Dieci anni fa moriva, per sua scelta, Mario Monicelli, maestro indiscusso della commedia all’italiana. Aveva 95 anni e 65 film all’attivo, da “Totò cerca casa” a “Le rose del deserto”, da “I soliti ignoti” a “L’armata Brancaleone”, da “La grande guerra” a “Amici miei” , da “Un borghese piccolo piccolo” a “Parenti serpenti”, e tanti altri. Alcuni si possono rivedere in questi giorni su PaiPlay, che gli ha giustamente dedicato una rassegna. Ma ormai li conosciamo a memoria.

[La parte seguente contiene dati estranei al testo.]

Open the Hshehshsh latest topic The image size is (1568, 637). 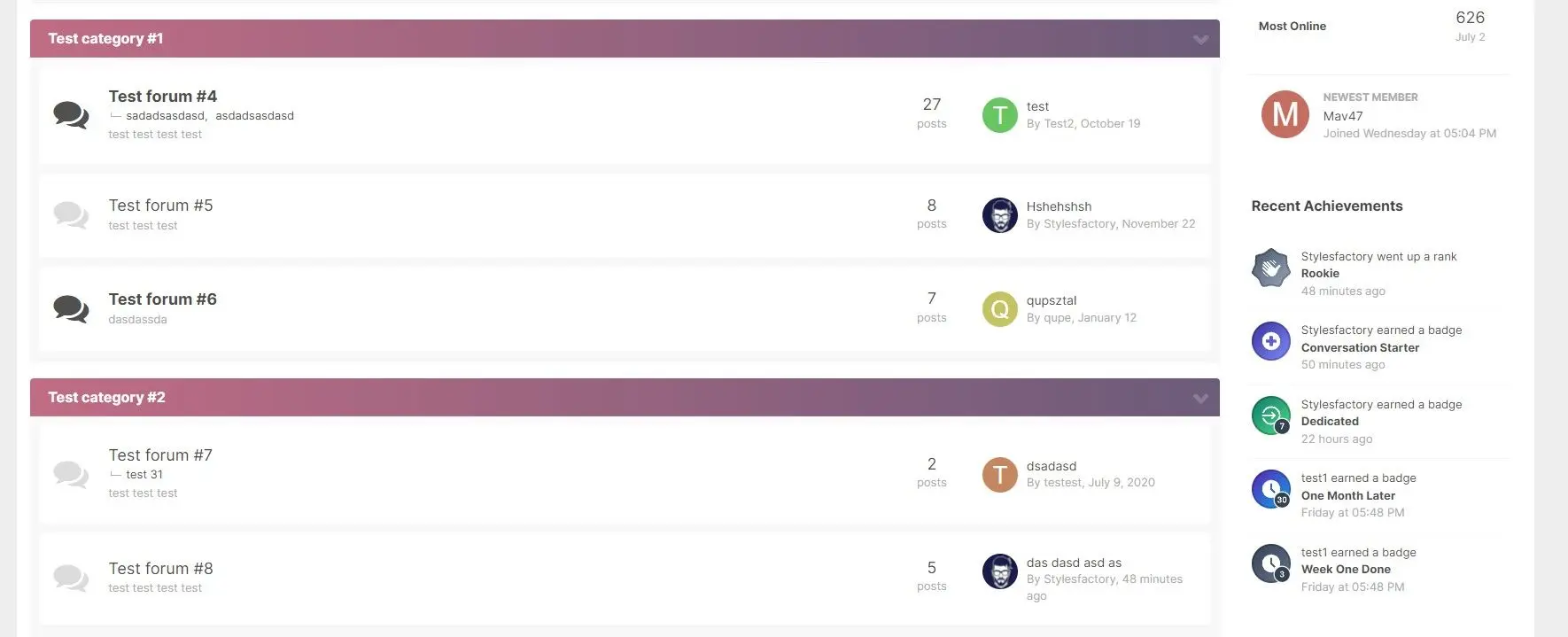tap(1059, 206)
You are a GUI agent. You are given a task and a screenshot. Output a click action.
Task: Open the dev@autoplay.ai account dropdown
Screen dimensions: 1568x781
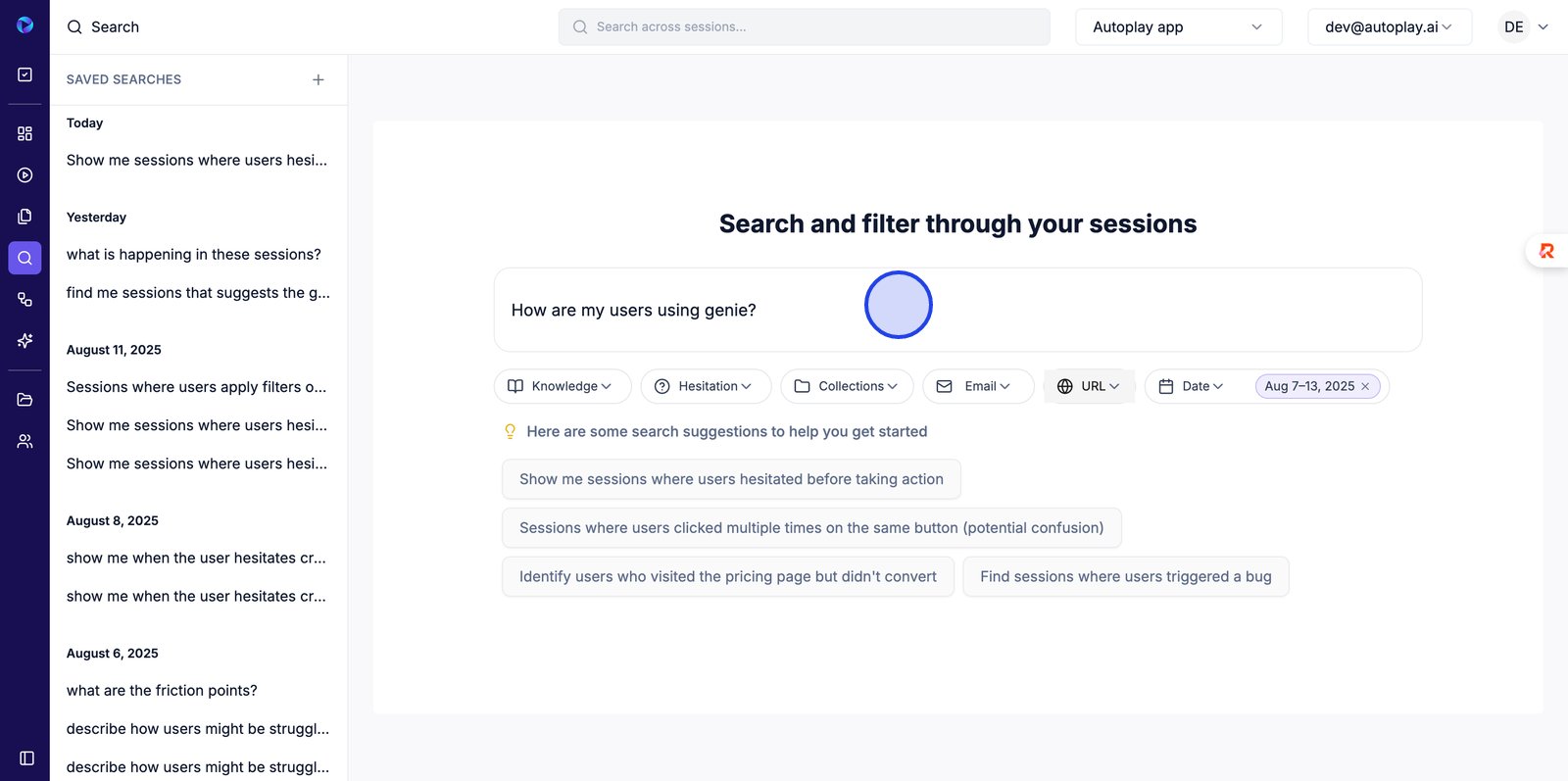click(1389, 27)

Poco nota, invece, è “Maestro di che!”, una lunga intervista dove Monicelli racconta ad Alberto Puliafito e Johnny Palomba la sua vita, le sue idee sul cinema, le sue speranze e le sue delusioni. Ha già novantatré anni, ma dimostra una invidiabile freschezza di pensiero, e conferma la fama di “grande indignato” per i vizi degli italiani, che nei suoi film ha saputo mettere alla berlina con perfida ironia. Quaranta minuti di divertita intelligenza in una televisione che troppo spesso privilegia le chiacchiere insulse e la sguaiatezza di nani e ballerine.

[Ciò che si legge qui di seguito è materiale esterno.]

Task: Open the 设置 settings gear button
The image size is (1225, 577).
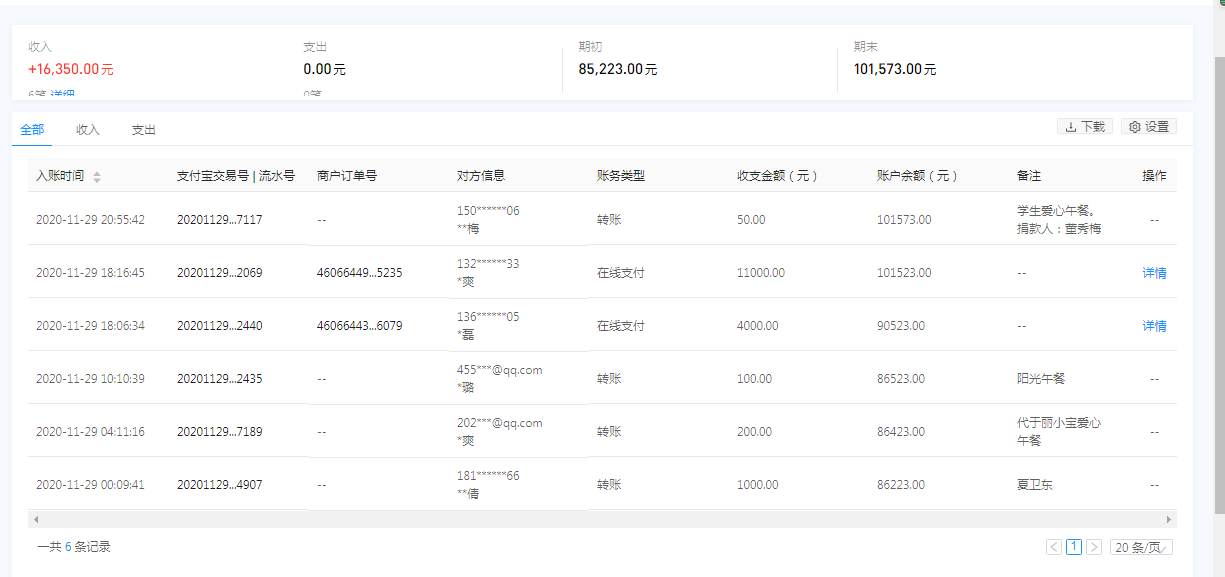Action: pos(1149,127)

Ma non è soltanto per questo che parlo oggi di Monicelli. C’è un punto, nella intervista, dove spiega che per lui, nato nel 1915, il cinema era soprattutto immagini in movimento, e che l’avvento del sonoro gli aveva rovinato la magia, aprendo le porte a un mondo nuovo, ma non necessariamente migliore. Non ho potuto fare a meno di ripensarci quando ho letto la notizia che la Warner, una delle più grandi case di produzione del mondo, ha deciso che nel 2021 tutti i suoi film andranno contemporaneamente nelle sale e sulla piattaforma di streaming HBO. La scelta prende atto di una situazione che è soltanto in minima parte legata all’emergenza covid. Il declino delle sale cinematografiche, già annunciato dal successo di giganti come Netflix e Amazon Prime, sembra purtroppo irreversibile. E noi che le amiamo dovremo farcene una ragione, proprio come Monicelli di fronte alla fine del cinema muto.